In MangaAssist, Fisher's exact test was used for: - Rare guardrail block types (e.g., PII leak vs. toxicity) where cell counts were small - Locale-specific analyses where some segments had few sessions

6. Cramér's V — Effect Size for Chi-Square

Just as Cohen's d quantifies effect size for t-tests, Cramér's V quantifies the strength of association for chi-square tests.

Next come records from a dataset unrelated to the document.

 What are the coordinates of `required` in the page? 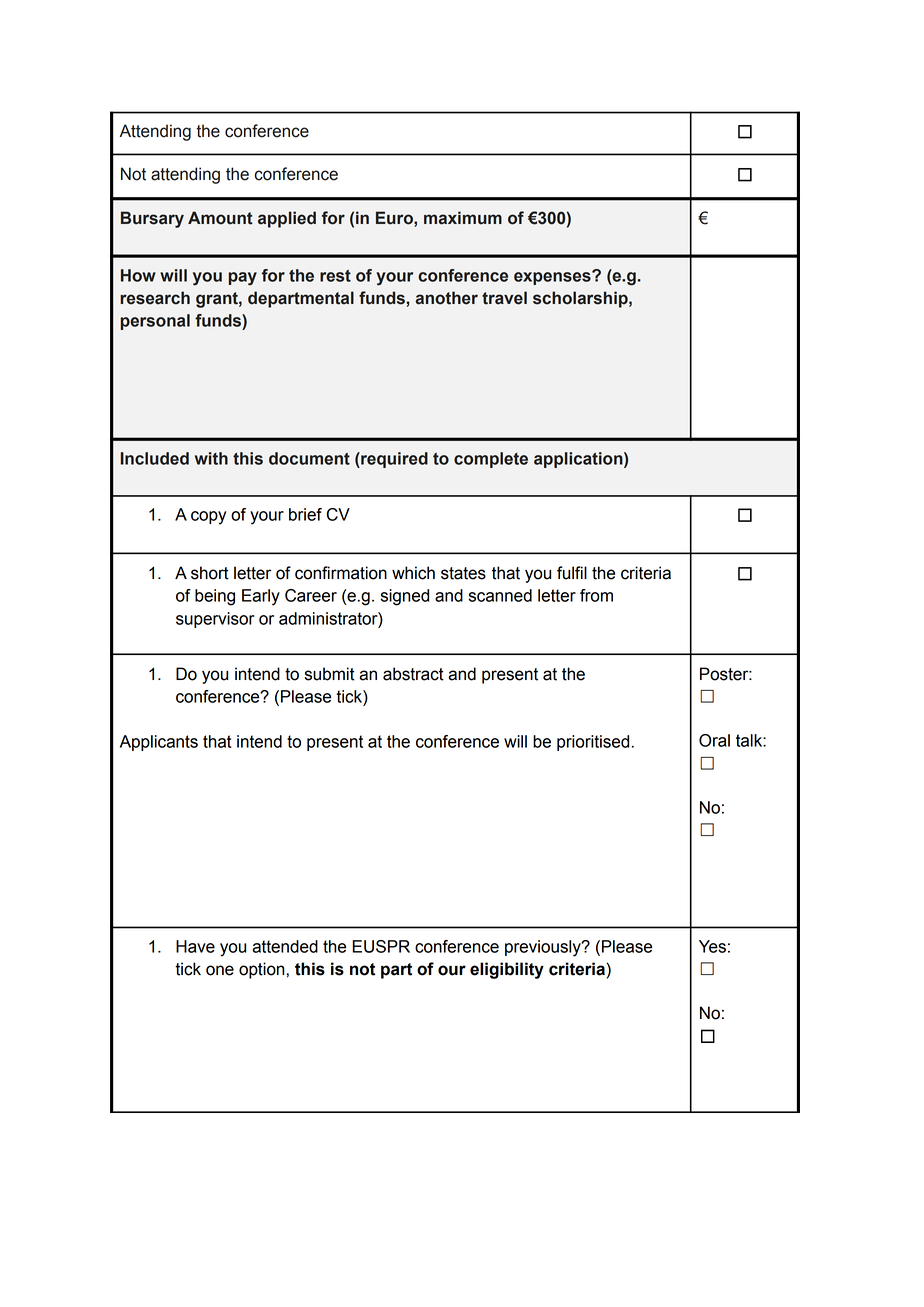 It's located at (393, 460).
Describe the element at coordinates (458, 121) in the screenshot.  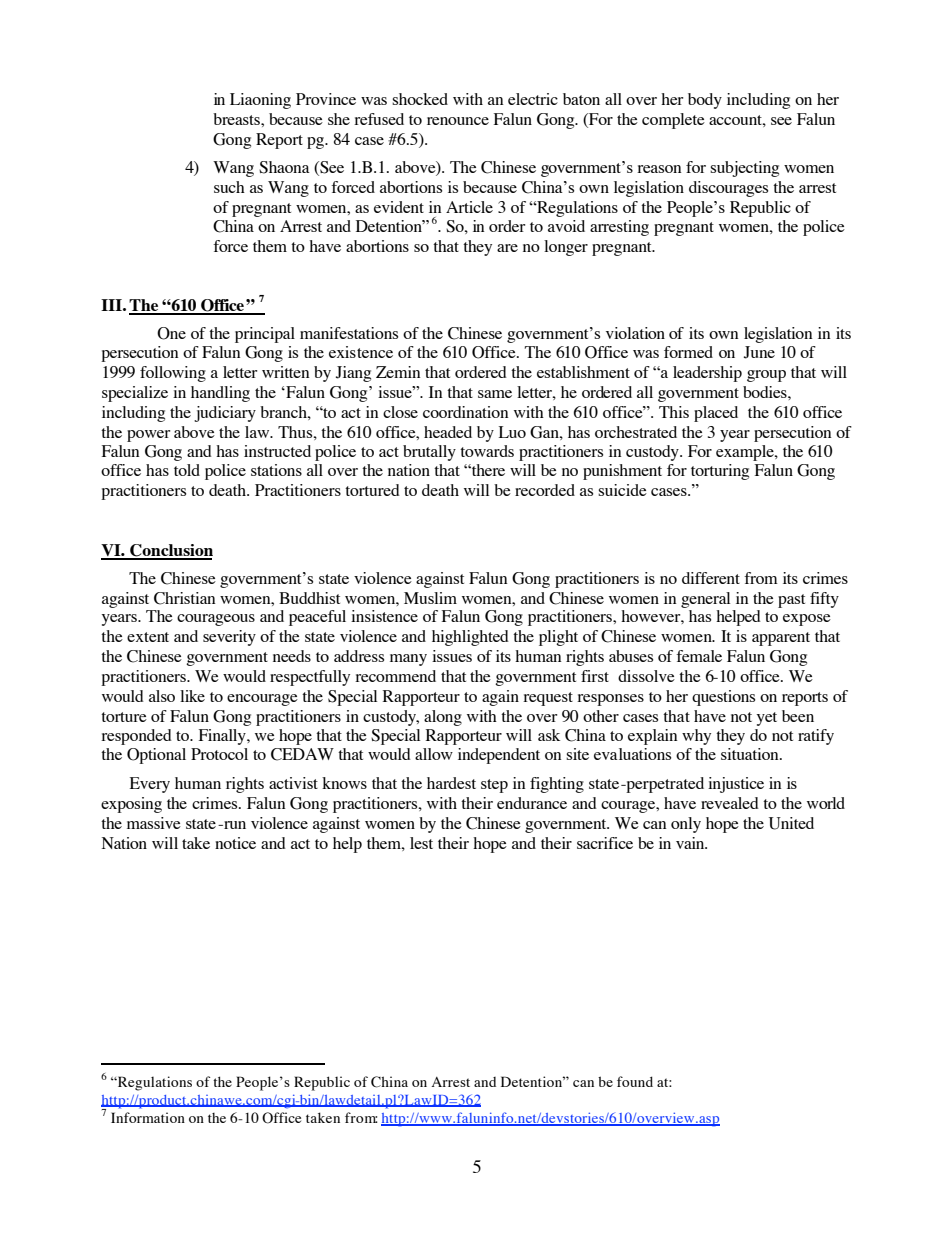
I see `renounce` at that location.
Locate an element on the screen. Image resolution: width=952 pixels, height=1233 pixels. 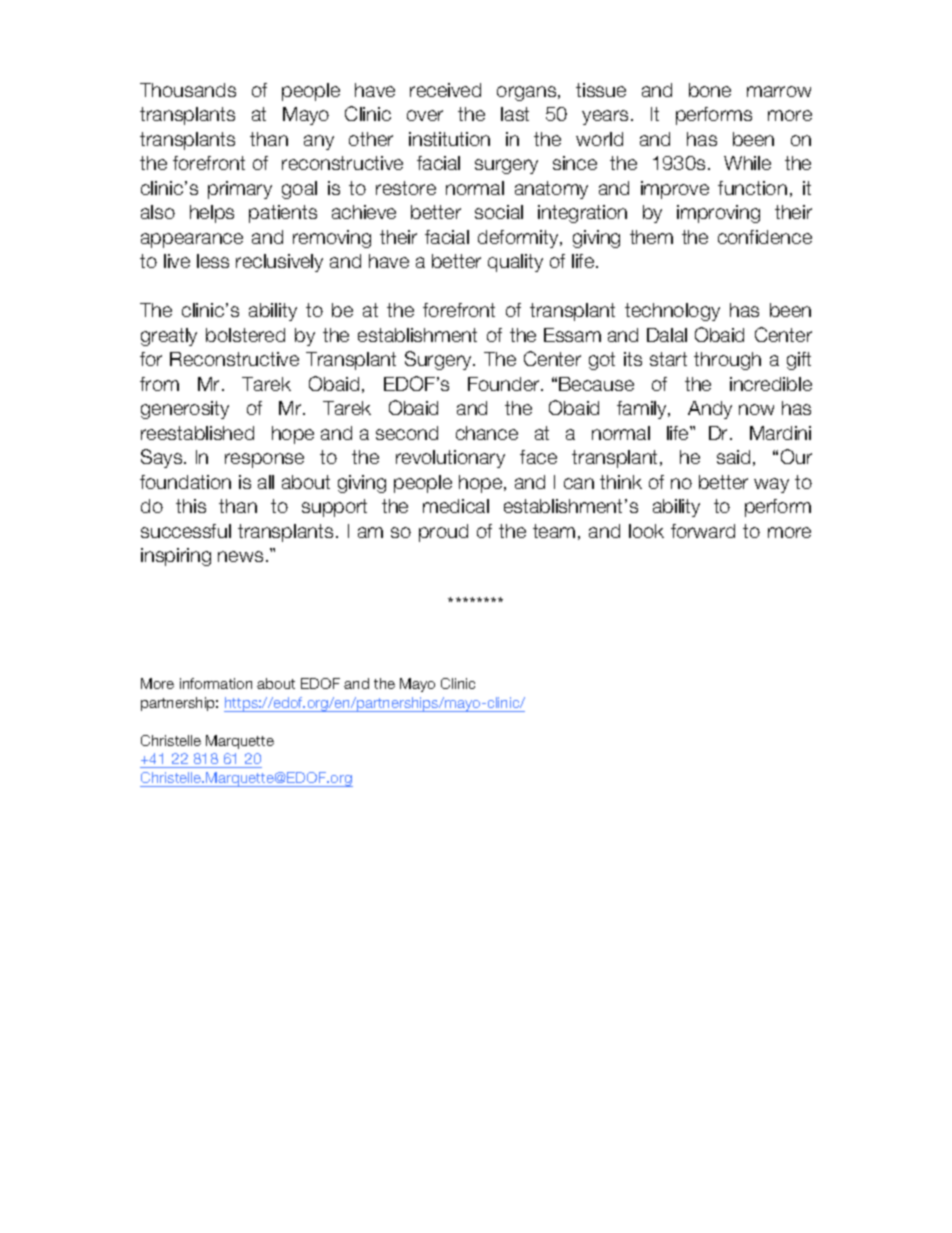
forward is located at coordinates (703, 531).
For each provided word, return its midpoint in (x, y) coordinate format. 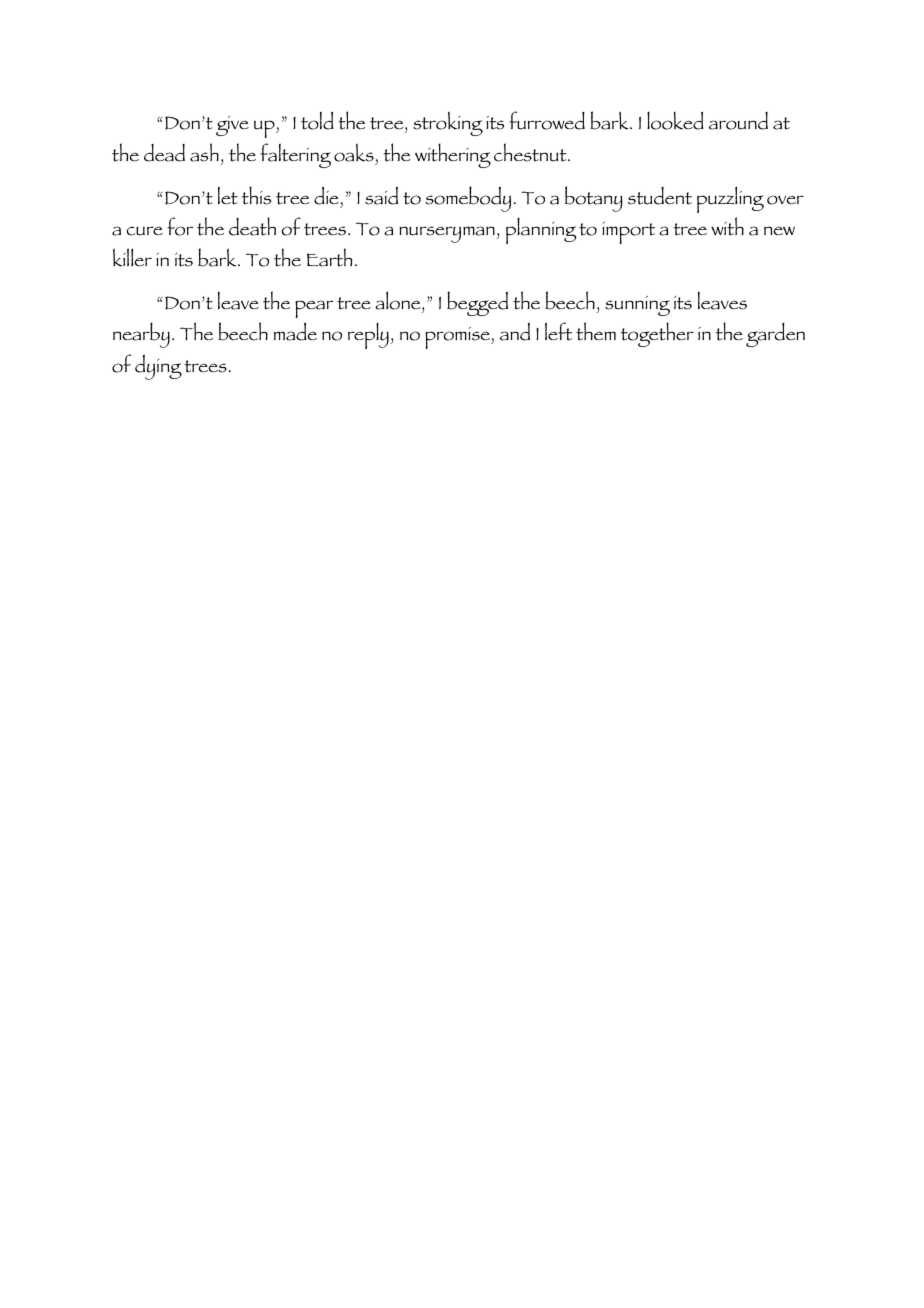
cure (145, 231)
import (628, 233)
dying (158, 367)
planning (541, 231)
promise (458, 338)
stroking (448, 123)
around (738, 121)
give (232, 126)
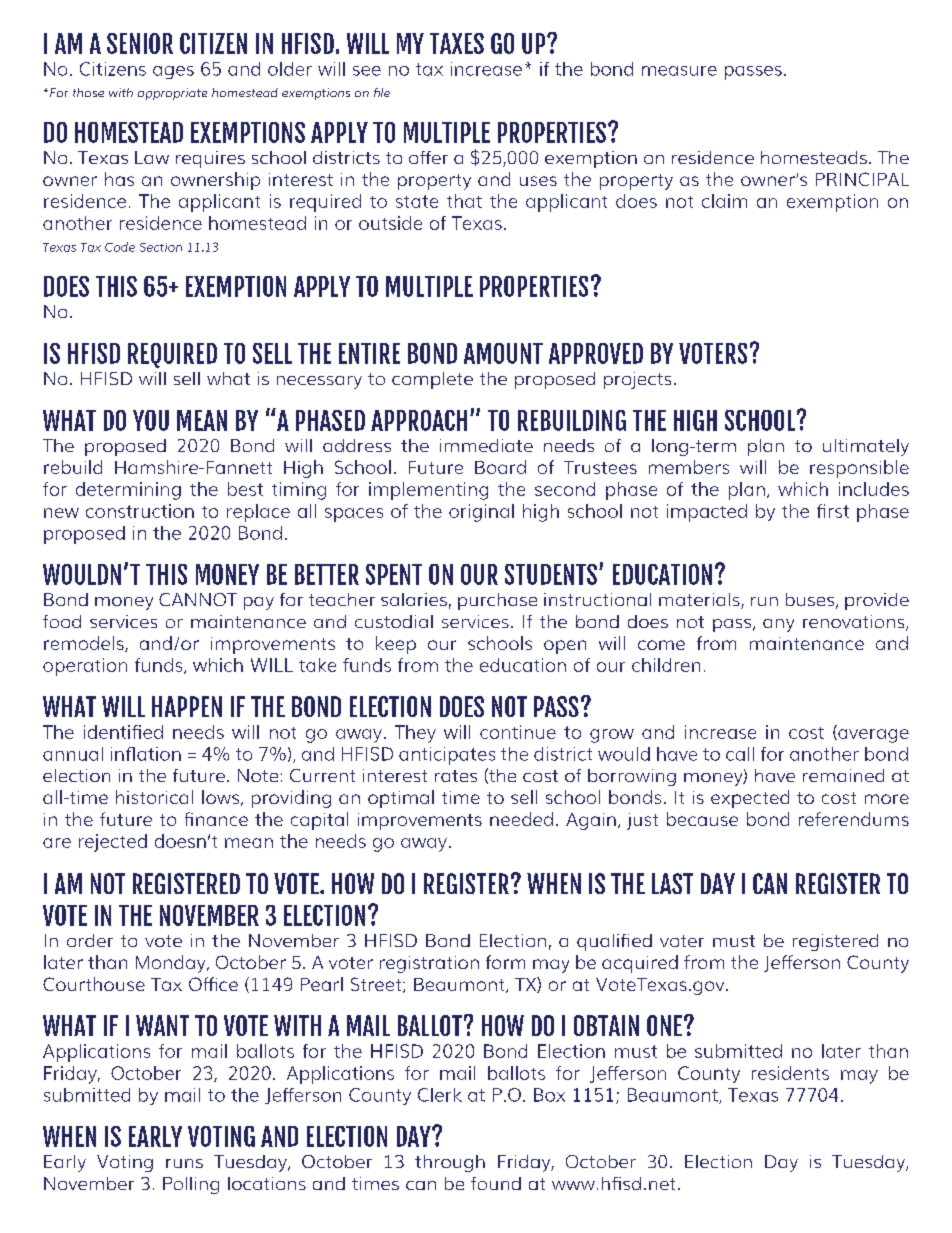 This screenshot has height=1233, width=952. Describe the element at coordinates (778, 625) in the screenshot. I see `any` at that location.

$$V = \sqrt{\frac{\chi^2}{n \cdot \min(r-1, c-1)}}$$

Cramér's V	Interpretation
0.0 – 0.1	Negligible association
0.1 – 0.3	Small association
0.3 – 0.5	Medium association
0.5+	Large association

import numpy as np

def cramers_v(observed):
    from scipy.stats import chi2_contingency
    chi2, _, _, _ = chi2_contingency(observed)
    n = observed.sum()
    r, c = observed.shape
    return np.sqrt(chi2 / (n * min(r-1, c-1)))

v = cramers_v(observed)
print(f"Cramér's V = {v:.3f}")

7. Summary

Test	Application in MangaAssist	What It Answers
Chi-square test of independence	Intent × guardrail outcome, escalation × locale	Are two categorical variables associated?
Chi-square goodness-of-fit	Intent distribution drift, CSAT distribution change	Does the observed distribution match the expected?
Chi-square on routing matrix	Shadow mode intent agreement analysis	Which intents are confused after a model change?
Fisher's exact test	Small-count guardrail analyses, rare locale combinations	Same as independence test but valid for small samples
Cramér's V	Effect size for all chi-square tests	How strong is the categorical association?